### The problem
Among the lines below, copy exactly those from the one with "Task: Switch to the Create section" through the one with "You are a computer-use", counting both ends.

### Extracted material
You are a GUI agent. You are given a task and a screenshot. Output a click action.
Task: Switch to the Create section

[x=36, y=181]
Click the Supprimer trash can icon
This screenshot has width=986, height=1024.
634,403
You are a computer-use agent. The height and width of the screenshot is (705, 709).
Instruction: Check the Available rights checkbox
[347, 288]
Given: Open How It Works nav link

### Solution
Task: Switch to the Create section

[x=36, y=181]
Click the Supprimer trash can icon
This screenshot has width=986, height=1024.
634,403
You are a computer-use agent. The height and width of the screenshot is (705, 709).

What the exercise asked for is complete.